══ Entries shown ══
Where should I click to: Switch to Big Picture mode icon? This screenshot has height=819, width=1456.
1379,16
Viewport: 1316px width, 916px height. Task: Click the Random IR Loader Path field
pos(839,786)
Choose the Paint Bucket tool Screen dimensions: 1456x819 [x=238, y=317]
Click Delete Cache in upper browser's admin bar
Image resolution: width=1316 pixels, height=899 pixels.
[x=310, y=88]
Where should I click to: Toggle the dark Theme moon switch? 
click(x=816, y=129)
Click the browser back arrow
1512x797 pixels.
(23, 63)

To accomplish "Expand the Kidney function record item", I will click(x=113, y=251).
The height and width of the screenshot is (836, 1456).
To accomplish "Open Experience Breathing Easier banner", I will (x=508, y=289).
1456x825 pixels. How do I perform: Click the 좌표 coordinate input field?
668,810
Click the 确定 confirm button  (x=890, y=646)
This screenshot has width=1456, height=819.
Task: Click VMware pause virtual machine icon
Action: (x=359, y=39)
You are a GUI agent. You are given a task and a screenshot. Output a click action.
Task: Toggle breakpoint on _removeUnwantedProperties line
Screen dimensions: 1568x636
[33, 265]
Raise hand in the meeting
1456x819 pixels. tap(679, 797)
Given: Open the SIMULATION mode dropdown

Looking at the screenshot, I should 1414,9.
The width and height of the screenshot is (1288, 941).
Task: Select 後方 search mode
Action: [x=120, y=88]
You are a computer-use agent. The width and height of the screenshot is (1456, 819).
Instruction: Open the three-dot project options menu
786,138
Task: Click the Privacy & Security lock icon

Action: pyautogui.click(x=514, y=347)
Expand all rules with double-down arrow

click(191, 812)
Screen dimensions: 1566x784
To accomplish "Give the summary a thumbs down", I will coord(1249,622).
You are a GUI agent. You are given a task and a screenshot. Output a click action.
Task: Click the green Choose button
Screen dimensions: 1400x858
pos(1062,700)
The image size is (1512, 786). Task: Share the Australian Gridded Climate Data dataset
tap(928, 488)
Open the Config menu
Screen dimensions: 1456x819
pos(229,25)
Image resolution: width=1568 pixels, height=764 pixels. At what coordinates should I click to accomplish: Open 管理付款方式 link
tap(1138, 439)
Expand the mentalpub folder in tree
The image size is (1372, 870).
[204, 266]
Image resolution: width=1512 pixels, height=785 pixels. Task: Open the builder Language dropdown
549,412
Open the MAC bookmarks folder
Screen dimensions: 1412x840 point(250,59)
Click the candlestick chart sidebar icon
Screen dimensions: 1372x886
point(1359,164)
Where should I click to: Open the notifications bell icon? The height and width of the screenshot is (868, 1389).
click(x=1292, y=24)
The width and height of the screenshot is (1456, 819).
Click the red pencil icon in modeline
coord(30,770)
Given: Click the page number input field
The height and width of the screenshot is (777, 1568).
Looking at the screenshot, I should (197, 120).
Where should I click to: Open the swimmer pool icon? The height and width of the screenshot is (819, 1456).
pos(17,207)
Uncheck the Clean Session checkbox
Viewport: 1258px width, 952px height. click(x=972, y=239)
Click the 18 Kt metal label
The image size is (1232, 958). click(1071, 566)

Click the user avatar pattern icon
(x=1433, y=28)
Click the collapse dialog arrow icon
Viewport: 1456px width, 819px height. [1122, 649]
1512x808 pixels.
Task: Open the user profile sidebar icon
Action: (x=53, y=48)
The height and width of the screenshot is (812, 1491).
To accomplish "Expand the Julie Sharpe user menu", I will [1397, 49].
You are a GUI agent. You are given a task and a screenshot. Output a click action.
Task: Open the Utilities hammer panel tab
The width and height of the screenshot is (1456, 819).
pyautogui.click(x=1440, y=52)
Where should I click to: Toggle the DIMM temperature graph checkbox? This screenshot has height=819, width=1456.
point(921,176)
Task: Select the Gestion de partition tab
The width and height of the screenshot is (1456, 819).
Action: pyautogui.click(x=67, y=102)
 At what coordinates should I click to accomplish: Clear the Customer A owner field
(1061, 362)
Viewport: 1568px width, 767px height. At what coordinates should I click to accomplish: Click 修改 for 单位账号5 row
═══
What is expected: Check each line of the entries above for the string "will", and return those that contain it.

Expected answer:
To accomplish "Expand the Kidney function record item", I will click(x=113, y=251).
To accomplish "Open Experience Breathing Easier banner", I will (x=508, y=289).
To accomplish "Give the summary a thumbs down", I will coord(1249,622).
To accomplish "Expand the Julie Sharpe user menu", I will [1397, 49].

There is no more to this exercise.